The Lonely Planet web site has identified its top ten "most beautiful buildings."  (Link above.) The article starts with a reasonable disclaimer. "...this isn't a top 10 list. There are just too many styles of buildings, each worthy of a top 50: sacred buildings, homes, skyscrapers, theaters..." Fair enough. However, without criticizing the choices, it is hard to resist commenting on them. In the same order cited by Lonely Planet:

2. Guggenheim interior.
Frank Gehry's Museo Guggenheim, Bilbao, Spain

This is one of the most popular modern buildings in the world. It revitalized interest in architecture and set off a worldwide building boom in museums by Gehry and other star architects. Gehry's work is definitely dramatic, with cockeyed geometry and unexpected twists. His computer-generated forms inevitably produce original spaces but, somehow, they always seem contrived and willful.  This building gets an A+ for orginality and a D- for coherency.


3. Potala Palace, former seat of the Dalai Lama.
Potala Palace, Lhasa, Tibet.

This is an interesting choice. Exotic and evocative, this palace and seat of government is a sad reminder of the Chinese onslaught against Tibetan culture. The Chinese army has replaced the Dalai Lama. Military tanks dominate the courtyards where religious ceremonies took place. As architecture this immense building is an abstract extension of the hill upon which it sits. It is organic and mystical despite the recent history that defiles it.

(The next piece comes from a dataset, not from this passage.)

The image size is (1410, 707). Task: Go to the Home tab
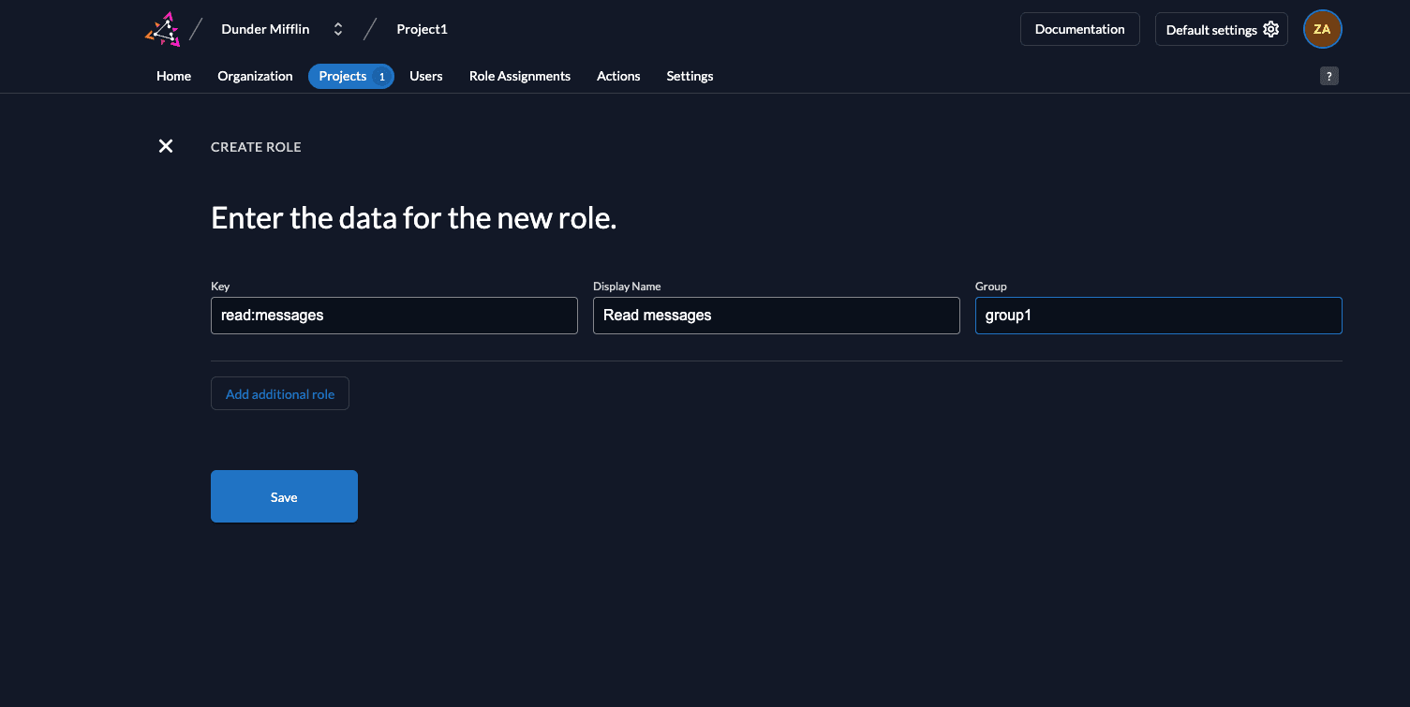coord(173,76)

4. Bibliotheca Alexandrina.
Biblioteheca Alexandrina, Egypt. 

An architectural homage to the original Alexandrina library, this saucer-shaped building has flown in under my radar. I don't have much to say about it, but it looks like a worthy site for architectural junkies. The "vast rotunda space can hold eight million books" according to Lonely Planet. It does not say how many it actually holds. The original Alexandria library was burned to the ground in 48 B.C. by Julius Ceasar. It was one of the greatest institutions of the ancient world.


5. Interior of Sagrada Familia.


Sagrada Familia, Barcelona, Spain
6. Sagrada Familia with construction cranes.
This is Antonio Gaudi's masterpiece: a grand exuberance of stone. The (still unfinished) interior is a procession of angled columns and knobby connections that look like trees and branches under the influence of extreme weight. That is not far from the truth. Unlike Gehry's unusual forms being completely arbitrary, the strange angles at Sagrada Familia are a direct response to the structural forces playing on them. Think of Sagrada Familia as a three dimensional diagram of the mathematics behind the engineering. Viewed this way, the building is not art nouveau (as it is usually classified) but the last logical extension of Gothic architecture. A completely original work of art, Sagrada Familia belongs on this list of beautiful buildings.

Taj Mahal

7. Taj Mahal at dawn.
It is the sublime proportions, the spacious setting, and its ethereal whiteness (the marble cosntruction is luminescent) that make this builidng beautiful.  It is impossible to criticize a builidng that people stare at like a teenage boy in love with a beautiful girl.  Rising out of (polluted) mists the Taj Mahal seems like a mirage. Add the back story of its purpose (a monument to love lost) and this building becomes irresistable.



Photo credits:


1. Rob Munger
2. Rob Munger
3. Ondrej Zvarcek
4. Barcex
5. Charles Curling
6. Rob Munger
7.Dan Searle

3 comments:

  1. My big goof: The pictures at the top of this entry, identified as the Guggenheim in Bilbao, are actually of the Disney concert hall in Los Angeles. Both projects are by Gehry and have marked similarities. I guess this underscores one of the issues I have with Gehry. He has developed a one-hit stylistic schtick and just won't let go of it. Thanks to Bill McD for alerting me to the mistake by private email.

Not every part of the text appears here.